Iris Van Herpen’s latest collection is one influenced by the increasing digitalization of the world around us. The Dutch material wizardess presented her latest collection in Paris. She doesn't have an official haute couture appellation but I suppose doing it off-schedule in what is a sparse and spread out 'week', is apt for Van Herpen whose work is most definitely NOT ready to wear. The real intent of Van Herpen is, according to me to continue to research and push the levels of using unusual materials.
As for the hats, courtesy of hat maestro Stephen Jones, they were made out of technological bits and pieces. Remnants of computers and loud speakers were worn as head pieces, swaying to the sound of modem-like beeps.
There ornamental garments, as I call them, are architectural and breathtaking on itself, but what I am mostly interested in is the use of 3D printing. Created in collaboration with architect Daniel Widrig and the company MGX by Materialise. The company specialises in creating prototypes for furniture or cars and this is the first time they have engaged with a fashion designer to created these 3D printed pieces that are completely without any seams, requiring no sewing machine or handwork.

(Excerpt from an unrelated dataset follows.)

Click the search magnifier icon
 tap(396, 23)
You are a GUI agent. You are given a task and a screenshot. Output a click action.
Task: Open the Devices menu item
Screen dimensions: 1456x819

These pieces are generated from a MGX file that renders a design created originally from CAD, printable. Now I have seen this I am imagining a time when designs could conceivably be PRINTED out to create 3-D garments Of course the rigidness is a factor that perhaps will change in the future allowing for softer materials to also be 'printed' out making Van Herpen's work here something of a starting point from which further exploration needs to be carried out.